• _Objective_: Copy the records below line for line, keeping every character as it appears.

* start *

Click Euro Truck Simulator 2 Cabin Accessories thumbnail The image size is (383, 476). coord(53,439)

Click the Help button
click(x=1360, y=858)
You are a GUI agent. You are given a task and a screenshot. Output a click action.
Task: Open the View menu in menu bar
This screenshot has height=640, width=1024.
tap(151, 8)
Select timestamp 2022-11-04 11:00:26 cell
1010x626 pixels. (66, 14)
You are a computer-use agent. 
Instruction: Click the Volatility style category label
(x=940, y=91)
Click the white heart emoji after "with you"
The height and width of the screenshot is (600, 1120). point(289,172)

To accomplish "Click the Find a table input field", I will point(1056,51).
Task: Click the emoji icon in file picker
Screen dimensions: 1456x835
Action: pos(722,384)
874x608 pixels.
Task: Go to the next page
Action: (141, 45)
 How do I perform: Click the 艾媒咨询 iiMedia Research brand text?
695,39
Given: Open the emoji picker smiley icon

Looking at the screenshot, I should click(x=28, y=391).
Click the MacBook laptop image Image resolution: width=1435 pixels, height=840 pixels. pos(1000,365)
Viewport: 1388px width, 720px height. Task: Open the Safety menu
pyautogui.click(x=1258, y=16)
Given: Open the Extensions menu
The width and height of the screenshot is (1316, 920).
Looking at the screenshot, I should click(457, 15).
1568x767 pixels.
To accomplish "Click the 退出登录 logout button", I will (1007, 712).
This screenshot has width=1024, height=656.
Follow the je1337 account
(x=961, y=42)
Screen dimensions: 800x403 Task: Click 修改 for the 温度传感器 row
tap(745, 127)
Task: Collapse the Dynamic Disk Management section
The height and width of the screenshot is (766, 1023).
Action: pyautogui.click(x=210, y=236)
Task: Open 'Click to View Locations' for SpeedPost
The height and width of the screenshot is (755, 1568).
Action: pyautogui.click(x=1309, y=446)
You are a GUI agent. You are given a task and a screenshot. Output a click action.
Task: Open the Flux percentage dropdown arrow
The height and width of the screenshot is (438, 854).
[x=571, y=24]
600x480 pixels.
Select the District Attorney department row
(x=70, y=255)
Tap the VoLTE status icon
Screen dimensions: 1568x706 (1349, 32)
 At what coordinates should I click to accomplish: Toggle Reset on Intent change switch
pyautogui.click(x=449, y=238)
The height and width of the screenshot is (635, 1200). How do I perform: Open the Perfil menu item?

* end *

• _Written solution_:
Click Euro Truck Simulator 2 Cabin Accessories thumbnail The image size is (383, 476). coord(53,439)

Click the Help button
click(x=1360, y=858)
You are a GUI agent. You are given a task and a screenshot. Output a click action.
Task: Open the View menu in menu bar
This screenshot has height=640, width=1024.
tap(151, 8)
Select timestamp 2022-11-04 11:00:26 cell
1010x626 pixels. (66, 14)
You are a computer-use agent. 
Instruction: Click the Volatility style category label
(x=940, y=91)
Click the white heart emoji after "with you"
The height and width of the screenshot is (600, 1120). point(289,172)

To accomplish "Click the Find a table input field", I will point(1056,51).
Task: Click the emoji icon in file picker
Screen dimensions: 1456x835
Action: pos(722,384)
874x608 pixels.
Task: Go to the next page
Action: (141, 45)
 How do I perform: Click the 艾媒咨询 iiMedia Research brand text?
695,39
Given: Open the emoji picker smiley icon

Looking at the screenshot, I should click(x=28, y=391).
Click the MacBook laptop image Image resolution: width=1435 pixels, height=840 pixels. pos(1000,365)
Viewport: 1388px width, 720px height. Task: Open the Safety menu
pyautogui.click(x=1258, y=16)
Given: Open the Extensions menu
The width and height of the screenshot is (1316, 920).
Looking at the screenshot, I should click(457, 15).
1568x767 pixels.
To accomplish "Click the 退出登录 logout button", I will (1007, 712).
This screenshot has width=1024, height=656.
Follow the je1337 account
(x=961, y=42)
Screen dimensions: 800x403 Task: Click 修改 for the 温度传感器 row
tap(745, 127)
Task: Collapse the Dynamic Disk Management section
The height and width of the screenshot is (766, 1023).
Action: pyautogui.click(x=210, y=236)
Task: Open 'Click to View Locations' for SpeedPost
The height and width of the screenshot is (755, 1568).
Action: pyautogui.click(x=1309, y=446)
You are a GUI agent. You are given a task and a screenshot. Output a click action.
Task: Open the Flux percentage dropdown arrow
The height and width of the screenshot is (438, 854).
[x=571, y=24]
600x480 pixels.
Select the District Attorney department row
(x=70, y=255)
Tap the VoLTE status icon
Screen dimensions: 1568x706 (1349, 32)
 At what coordinates should I click to accomplish: Toggle Reset on Intent change switch
pyautogui.click(x=449, y=238)
The height and width of the screenshot is (635, 1200). How do I perform: Open the Perfil menu item?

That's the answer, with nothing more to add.